**Work instructions**.
Repeat only the lines below from the one that contains "Open the Text" through the final line, exactly. Omit pictures.

++++++

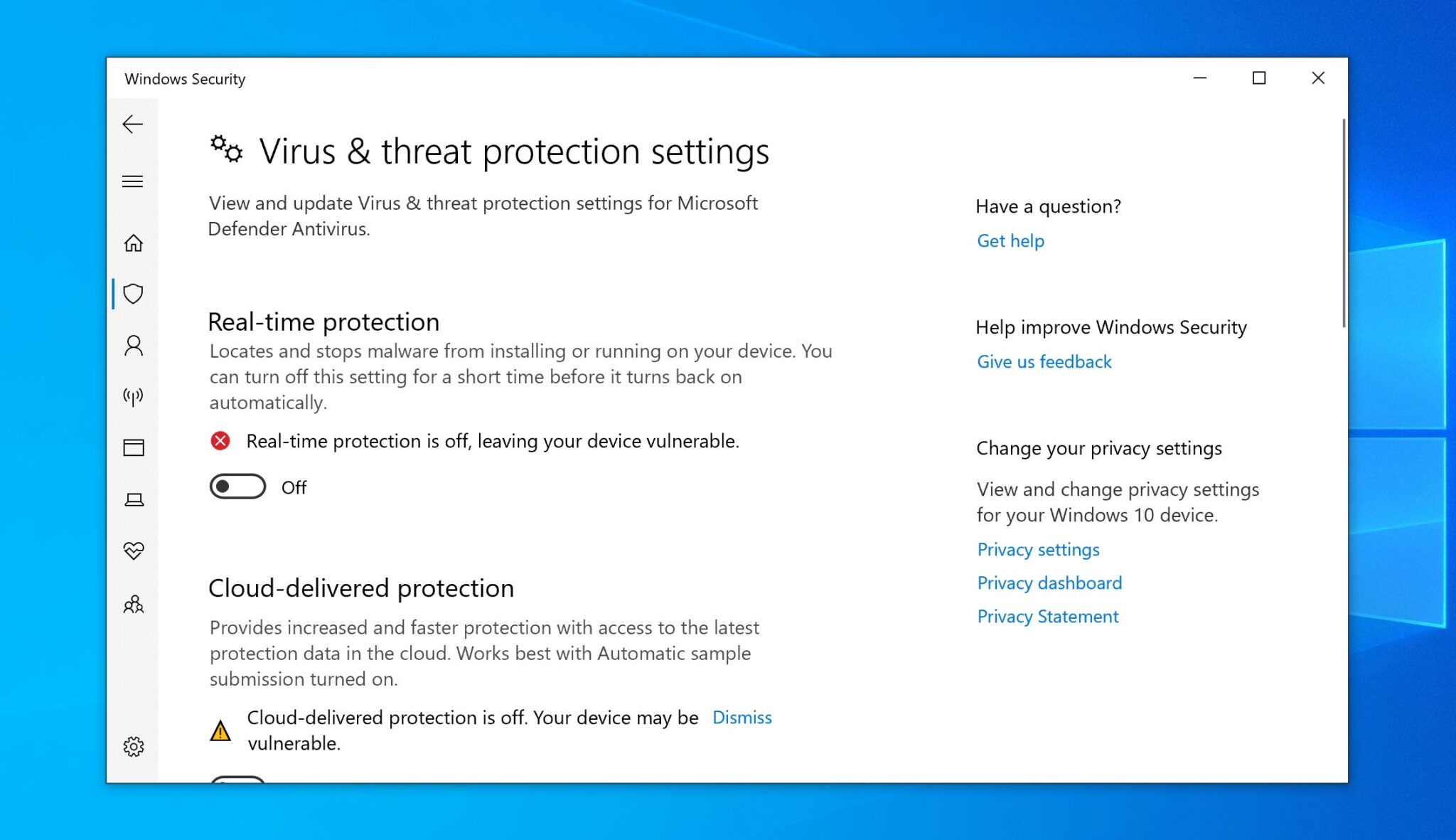The image size is (1456, 840).
Task: Navigate back using the arrow button
Action: point(132,124)
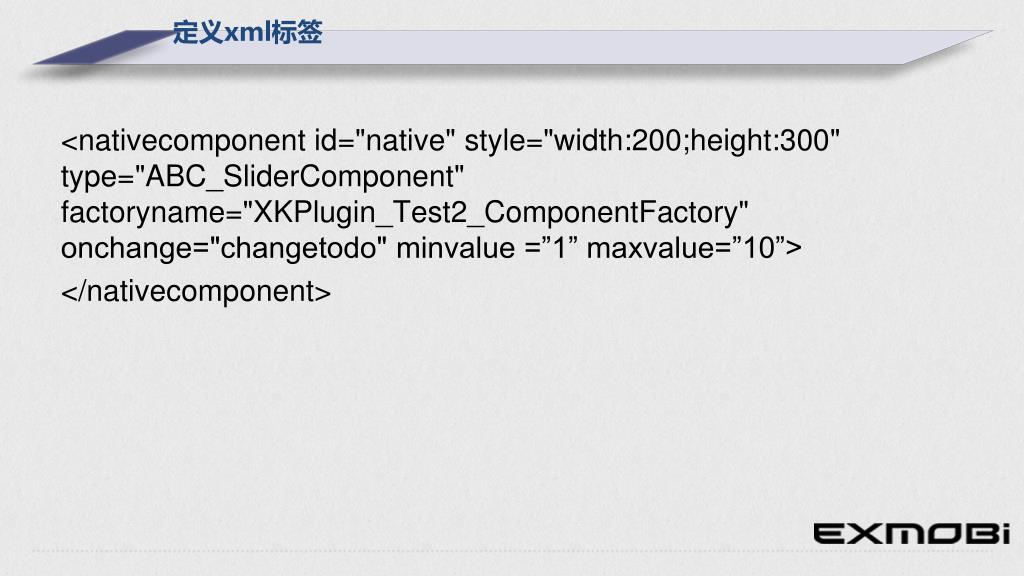The height and width of the screenshot is (576, 1024).
Task: Click the closing </nativecomponent> tag
Action: [x=196, y=292]
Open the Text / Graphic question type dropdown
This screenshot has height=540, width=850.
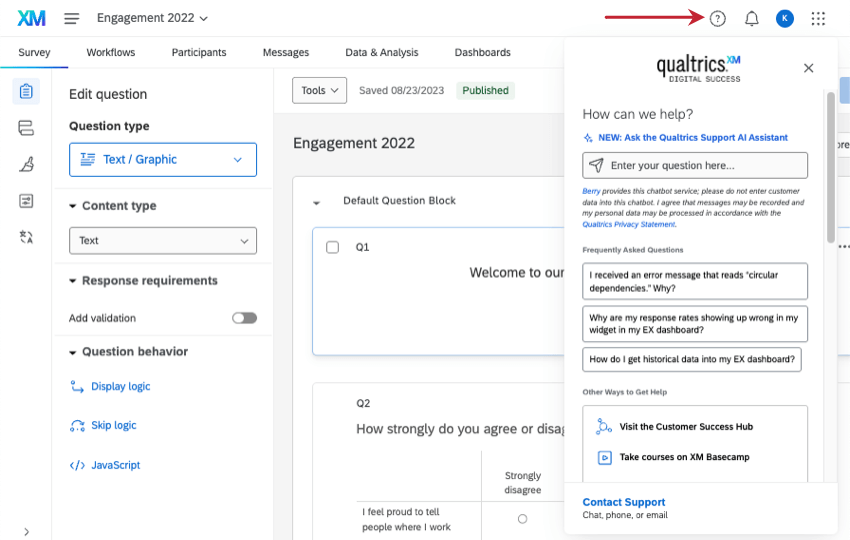click(163, 159)
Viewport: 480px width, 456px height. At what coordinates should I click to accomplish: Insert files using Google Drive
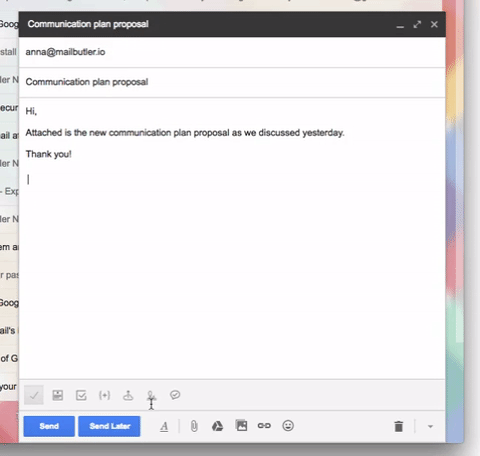(x=217, y=426)
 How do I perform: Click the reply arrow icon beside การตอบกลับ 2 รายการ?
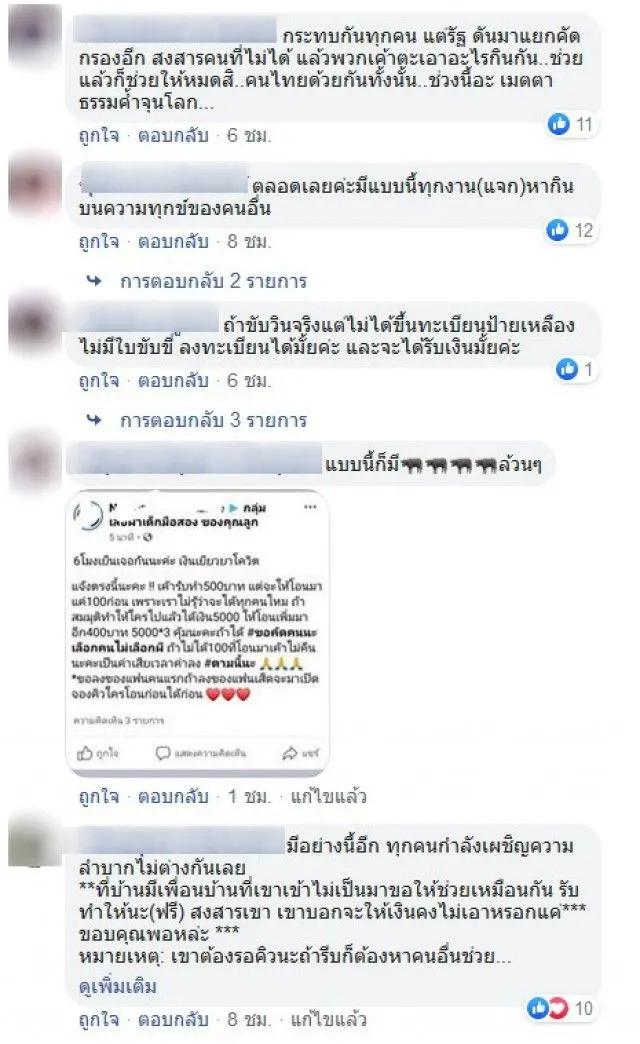pyautogui.click(x=95, y=281)
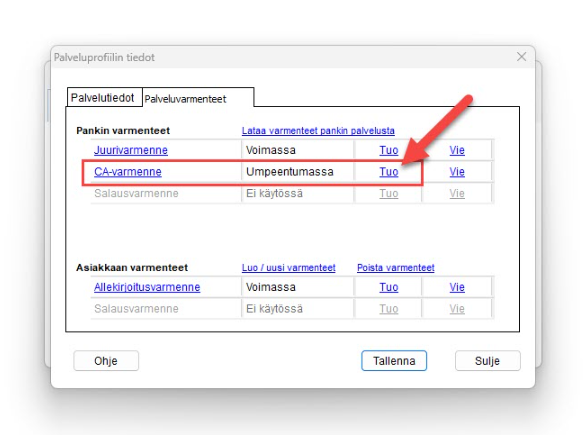
Task: Open the Luo / uusi varmenteet link
Action: click(x=288, y=267)
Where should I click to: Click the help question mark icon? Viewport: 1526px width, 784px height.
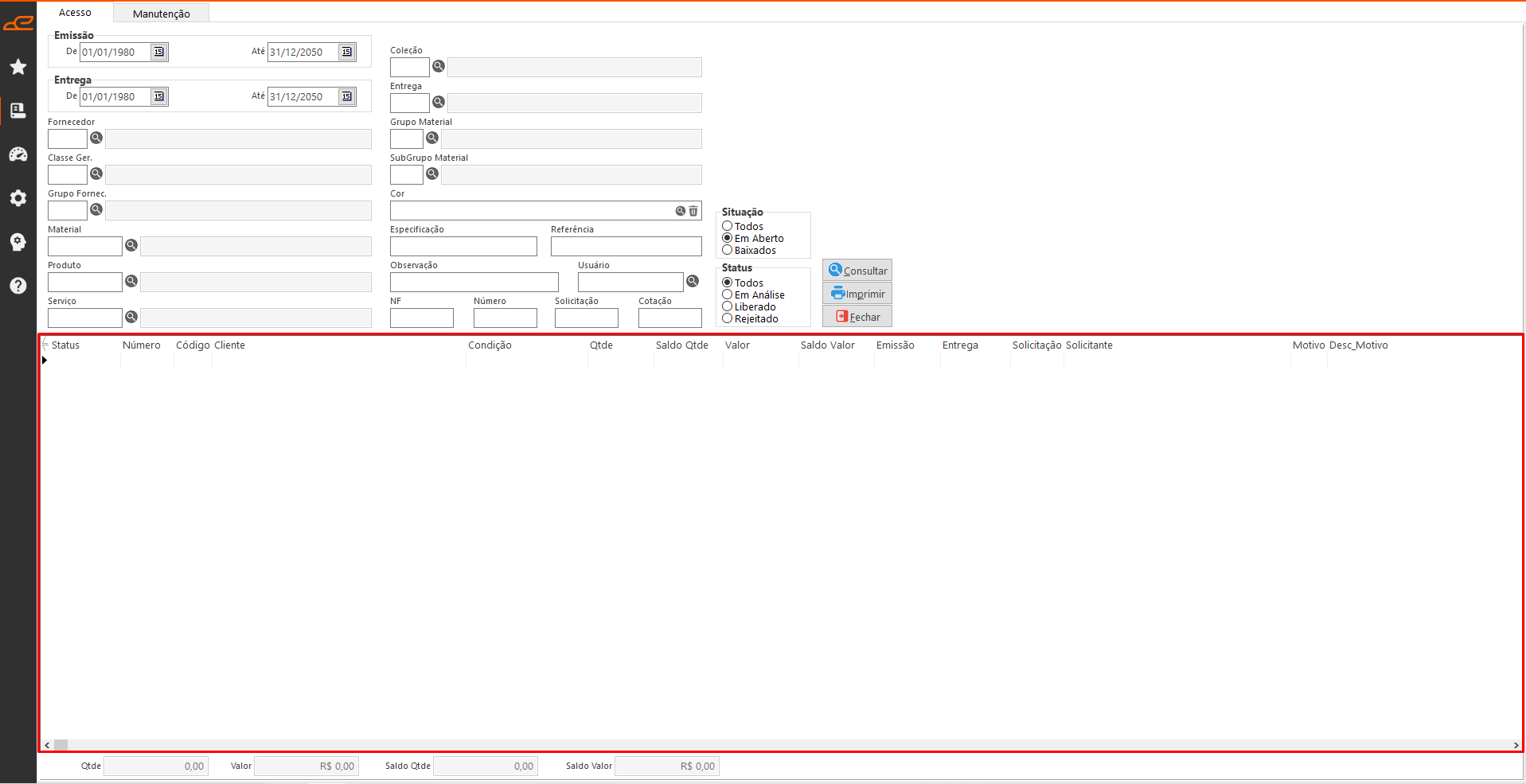tap(18, 286)
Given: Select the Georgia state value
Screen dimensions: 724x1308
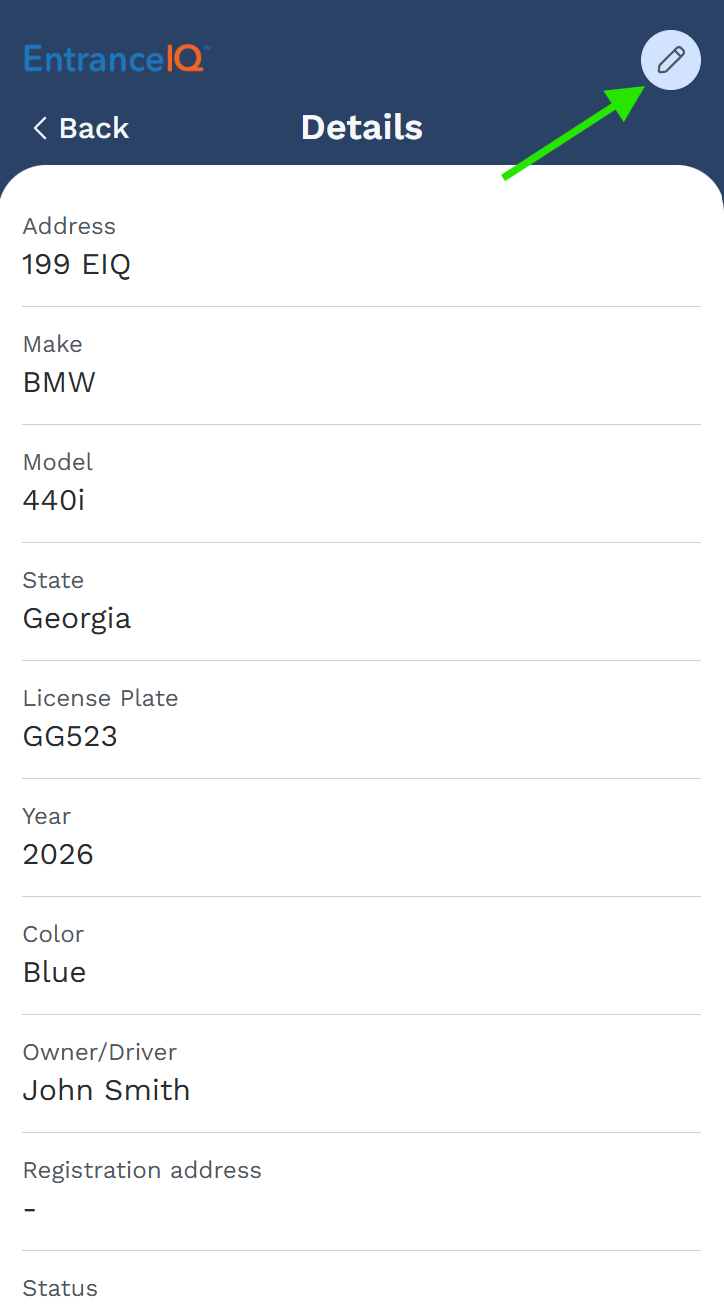Looking at the screenshot, I should [77, 619].
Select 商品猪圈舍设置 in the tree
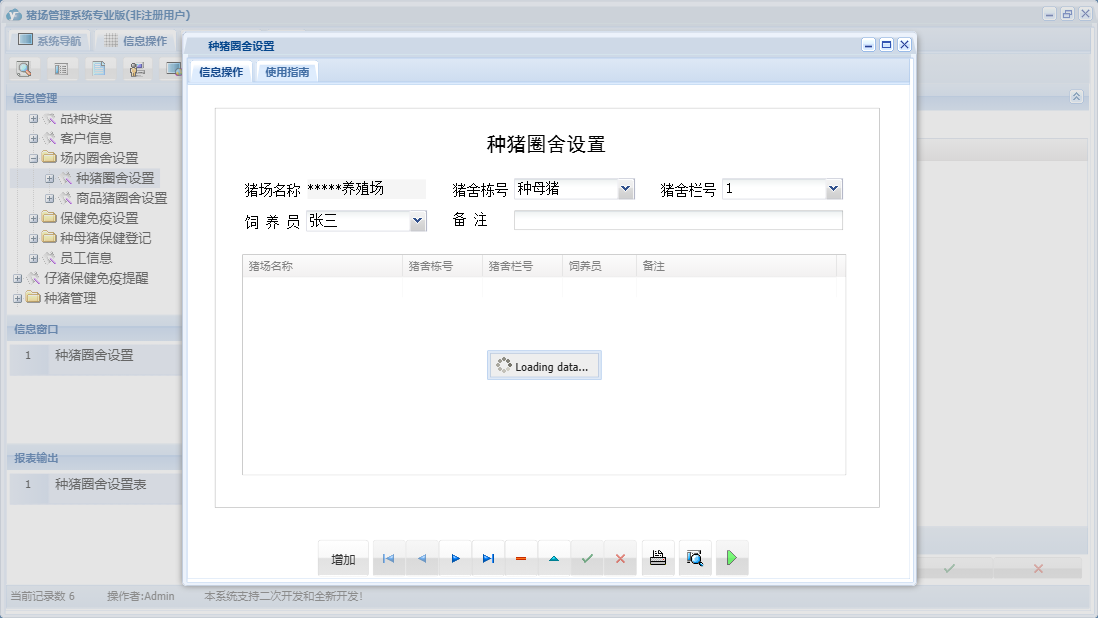Image resolution: width=1098 pixels, height=618 pixels. pos(121,198)
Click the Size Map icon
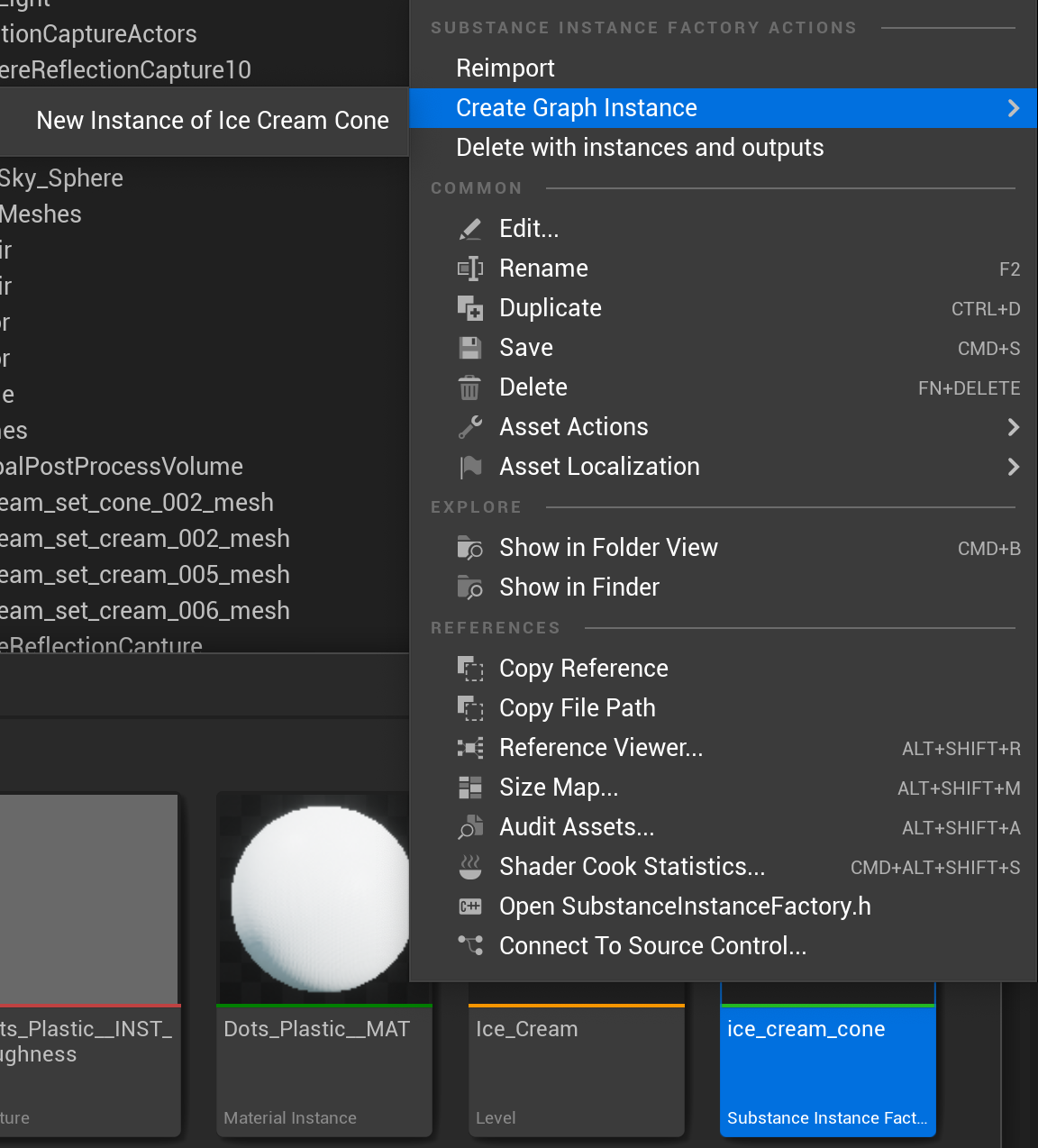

++++++

**Response**.
Open the Text / Graphic question type dropdown
This screenshot has height=540, width=850.
click(163, 159)
Viewport: 480px width, 456px height. At what coordinates should I click to accomplish: Insert files using Google Drive
(x=217, y=426)
 How do I perform: Click the reply arrow icon beside การตอบกลับ 2 รายการ?
pyautogui.click(x=95, y=281)
Task: Open the Luo / uusi varmenteet link
Action: click(x=288, y=267)
Where should I click to: Click the help question mark icon? Viewport: 1526px width, 784px height.
tap(18, 286)
Given: Select the Georgia state value
Screen dimensions: 724x1308
Looking at the screenshot, I should [77, 619].
Select 商品猪圈舍设置 in the tree
Image resolution: width=1098 pixels, height=618 pixels. pos(121,198)
Click the Size Map icon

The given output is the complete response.